*Problem to work on*: According to the abstract on confidence intervals for the Pearson correlation, why is the approximate distribution method particularly useful for meta-analysis?

*Source document*:
# # #

Bishara, Anthony J; Li, Jiexiang; Nash, Thomas
2018-02-01
When bivariate normality is violated, the default confidence interval of the Pearson correlation can be inaccurate. Two new methods were developed based on the asymptotic sampling distribution of Fisher's z' under the general case where bivariate normality need not be assumed. In Monte Carlo simulations, the most successful of these methods relied on the (Vale & Maurelli, 1983, Psychometrika, 48, 465) family to approximate a distribution via the marginal skewness and kurtosis of the sample data. In Simulation 1, this method provided more accurate confidence intervals of the correlation in non-normal data, at least as compared to no adjustment of the Fisher z' interval, or to adjustment via the sample joint moments. In Simulation 2, this approximate distribution method performed favourably relative to common non-parametric bootstrap methods, but its performance was mixed relative to an observed imposed bootstrap and two other robust methods (PM1 and HC4). No method was completely satisfactory. An advantage of the approximate distribution method, though, is that it can be implemented even without access to raw data if sample skewness and kurtosis are reported, making the method particularly useful for meta-analysis. Supporting information includes R code. © 2017 The British Psychological Society.

# # #

[Saved data entries]
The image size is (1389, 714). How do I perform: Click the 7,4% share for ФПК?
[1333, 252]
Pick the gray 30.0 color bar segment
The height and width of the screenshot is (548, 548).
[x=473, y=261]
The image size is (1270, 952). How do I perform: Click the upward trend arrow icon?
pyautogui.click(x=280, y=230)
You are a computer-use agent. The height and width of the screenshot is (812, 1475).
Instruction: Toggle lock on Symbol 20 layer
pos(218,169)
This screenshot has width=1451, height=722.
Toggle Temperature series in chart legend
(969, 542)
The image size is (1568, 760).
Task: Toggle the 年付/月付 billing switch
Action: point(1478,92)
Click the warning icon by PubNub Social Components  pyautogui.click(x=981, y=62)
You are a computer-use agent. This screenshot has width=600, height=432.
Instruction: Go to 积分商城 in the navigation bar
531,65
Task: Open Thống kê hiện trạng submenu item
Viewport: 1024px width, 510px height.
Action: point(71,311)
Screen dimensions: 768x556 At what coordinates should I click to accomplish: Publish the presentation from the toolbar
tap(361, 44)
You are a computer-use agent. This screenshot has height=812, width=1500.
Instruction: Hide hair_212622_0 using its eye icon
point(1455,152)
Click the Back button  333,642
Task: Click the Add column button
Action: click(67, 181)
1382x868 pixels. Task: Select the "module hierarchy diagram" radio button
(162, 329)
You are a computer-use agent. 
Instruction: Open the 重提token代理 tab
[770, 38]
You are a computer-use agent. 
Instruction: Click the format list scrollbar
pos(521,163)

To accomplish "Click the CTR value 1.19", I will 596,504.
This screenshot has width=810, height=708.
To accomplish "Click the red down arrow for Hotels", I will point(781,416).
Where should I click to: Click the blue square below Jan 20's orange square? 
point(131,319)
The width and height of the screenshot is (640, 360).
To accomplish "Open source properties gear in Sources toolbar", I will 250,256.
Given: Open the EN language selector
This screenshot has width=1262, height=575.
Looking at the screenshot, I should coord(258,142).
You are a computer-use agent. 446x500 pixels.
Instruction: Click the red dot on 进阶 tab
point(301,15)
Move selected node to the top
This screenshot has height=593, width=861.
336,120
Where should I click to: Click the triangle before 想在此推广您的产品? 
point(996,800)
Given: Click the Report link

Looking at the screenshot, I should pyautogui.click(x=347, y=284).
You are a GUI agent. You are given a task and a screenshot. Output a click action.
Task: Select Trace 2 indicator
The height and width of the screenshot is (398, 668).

# # #

*Result of this exercise*: It can be implemented without access to raw data, provided the sample skewness and kurtosis are reported.